The lenders argue that the exemption statute [10 Del.C. § 4913(a) & (c), supra] speaks of "wages," and if the legislature had meant it to apply only to "net" wages, then the law would have been explicit on the point. According to the lenders, the unmodified use of the term "wages" can only refer to gross, rather than net, salary due an employee. But to give the statute that meaning would change the scope of the writ of attachment fi. fa. without any indication that such was the General Assembly's clear purpose. In view of the historic role of the writ, which has been a part of our statutory law for well over 100 years (see Del.Revised Code 1874, Ch. 111, sec. 45), coupled with the long-standing tax withholding laws, we must presume that in the absence of a specific legislative mandate, these statutes pertaining to the same subject are to be harmonized. Monroe Park v. Metropolitan Life Ins. Co., Del.Supr., 457 A.2d 734, 737 (1983). Thus, we apply the following principle of statutory construction to the wage exemption law:

In terms of legislative intent it is assumed that whenever the legislature enacts a provision it has in mind previous statutes relating to the same subject matter, wherefore it is held that in the absence of any express repeal or amendment therein, the new provision was enacted in accord with the legislative policy embodied in those prior statutes, and they all should be construed together.

2A Sutherland, Statutes and Statutory Construction § 51.02, at 290. (3d rev. ed. 1973).

The lenders argue that this principle is inapplicable because for many years the Justice of the Peace Courts interpreted the exemption statute to apply to gross wages. But as we have noted, this was clearly an erroneous view of the law which was corrected by the Chief Magistrate's present policy directive. If anything, this former interpretation resulted from a failure to harmonize all statutory provisions on the subject. An error of law does not become justified by mere passage of time.

As for the debtors' position, the interpretation which they now seek to give the law is wholly at odds with the statutory scheme. The best guide in construing attachment and garnishment legislation is to give it a reasonable interpretation with due regard for both the rights of the creditor and the debtor. 3 Sutherland, Statutes and Statutory Construction § 69.05, at 275 (3d rev. ed. 1973). As for the exemption statute, its obvious purpose is to protect a debtor and the debtor's family, but the rights of the creditor cannot be overlooked in the process of interpretation. Exemption statutes are neither intended to provide a means of fraud by which debtors escape their just obligations nor enacted to provide a windfall to the debtor.

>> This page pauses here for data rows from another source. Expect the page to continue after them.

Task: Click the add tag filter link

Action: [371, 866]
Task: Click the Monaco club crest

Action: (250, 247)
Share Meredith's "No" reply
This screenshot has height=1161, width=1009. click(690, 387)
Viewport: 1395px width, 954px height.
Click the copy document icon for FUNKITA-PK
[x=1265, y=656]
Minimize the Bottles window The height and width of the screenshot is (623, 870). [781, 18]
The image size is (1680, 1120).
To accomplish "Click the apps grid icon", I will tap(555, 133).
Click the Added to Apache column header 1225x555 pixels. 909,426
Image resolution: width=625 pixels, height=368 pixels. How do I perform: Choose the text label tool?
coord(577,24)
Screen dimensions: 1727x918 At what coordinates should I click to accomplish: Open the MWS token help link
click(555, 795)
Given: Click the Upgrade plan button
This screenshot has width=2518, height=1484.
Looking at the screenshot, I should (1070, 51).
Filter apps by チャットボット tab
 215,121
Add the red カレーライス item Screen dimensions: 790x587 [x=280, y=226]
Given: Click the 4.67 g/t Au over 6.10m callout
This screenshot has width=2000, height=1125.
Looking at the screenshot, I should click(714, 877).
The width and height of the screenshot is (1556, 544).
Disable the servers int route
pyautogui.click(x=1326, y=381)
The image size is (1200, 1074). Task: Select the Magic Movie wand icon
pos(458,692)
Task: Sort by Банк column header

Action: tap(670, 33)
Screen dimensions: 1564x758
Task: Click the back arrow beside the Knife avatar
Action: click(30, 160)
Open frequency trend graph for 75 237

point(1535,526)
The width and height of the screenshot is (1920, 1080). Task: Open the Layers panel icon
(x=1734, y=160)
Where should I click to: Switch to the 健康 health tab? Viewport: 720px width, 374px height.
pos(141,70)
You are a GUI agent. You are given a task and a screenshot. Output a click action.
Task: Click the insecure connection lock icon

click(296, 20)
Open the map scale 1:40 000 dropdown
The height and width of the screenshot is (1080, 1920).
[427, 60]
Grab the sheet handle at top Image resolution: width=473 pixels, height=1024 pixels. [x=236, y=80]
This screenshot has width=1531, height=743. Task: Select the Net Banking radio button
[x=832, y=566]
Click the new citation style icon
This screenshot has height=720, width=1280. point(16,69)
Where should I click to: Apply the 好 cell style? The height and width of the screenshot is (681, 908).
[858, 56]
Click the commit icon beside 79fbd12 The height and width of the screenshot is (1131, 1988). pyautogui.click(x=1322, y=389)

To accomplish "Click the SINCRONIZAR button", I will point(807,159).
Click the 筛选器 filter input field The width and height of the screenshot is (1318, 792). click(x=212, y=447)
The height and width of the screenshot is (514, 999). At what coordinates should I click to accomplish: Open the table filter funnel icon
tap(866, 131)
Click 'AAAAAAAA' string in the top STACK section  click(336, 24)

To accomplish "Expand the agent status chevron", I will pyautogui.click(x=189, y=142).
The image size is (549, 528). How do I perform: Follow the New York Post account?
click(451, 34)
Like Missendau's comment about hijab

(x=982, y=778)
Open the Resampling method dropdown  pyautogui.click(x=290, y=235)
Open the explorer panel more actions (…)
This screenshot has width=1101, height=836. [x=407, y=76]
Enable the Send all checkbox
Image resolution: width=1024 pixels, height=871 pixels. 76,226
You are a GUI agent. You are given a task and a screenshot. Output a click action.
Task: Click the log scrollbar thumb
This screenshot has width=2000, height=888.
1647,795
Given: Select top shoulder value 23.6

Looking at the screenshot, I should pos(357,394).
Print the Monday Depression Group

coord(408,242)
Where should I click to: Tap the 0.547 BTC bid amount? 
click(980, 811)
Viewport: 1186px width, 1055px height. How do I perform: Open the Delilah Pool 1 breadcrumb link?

Their sole purpose is to provide the necessaries by which to earn and make a living. 3 Sutherland, Statutes and Statutory Construction § 69.06, at 280. Nothing in the statutory scheme *265 indicates that the legislature intended the exemption statute to preclude all attachments of certain debtors' wages, and for that reason, we cannot accept the position which, if adopted, would have that effect. If we are in error on this point, then we call the matter to the General Assembly's attention for its prompt correction.

While we consider the means by which the trial court reached its decision to have been questionable in view of the procedural irregularities here, we nonetheless conclude that the Superior Court's decision on the substantive issues of law was correct and should be affirmed.

* * *

AFFIRMED.

NOTES

[1] Under 10 Del.C. § 9202(c), the Chief Magistrate's duties are defined as follows:

In addition to the number of justices specified by § 9203 of this title, the Governor, by and with the consent of a majority of all the members elected to the Senate, shall appoint a justice of the peace who shall serve as Chief Magistrate and administrative head of the justice of the peace court system throughout the State.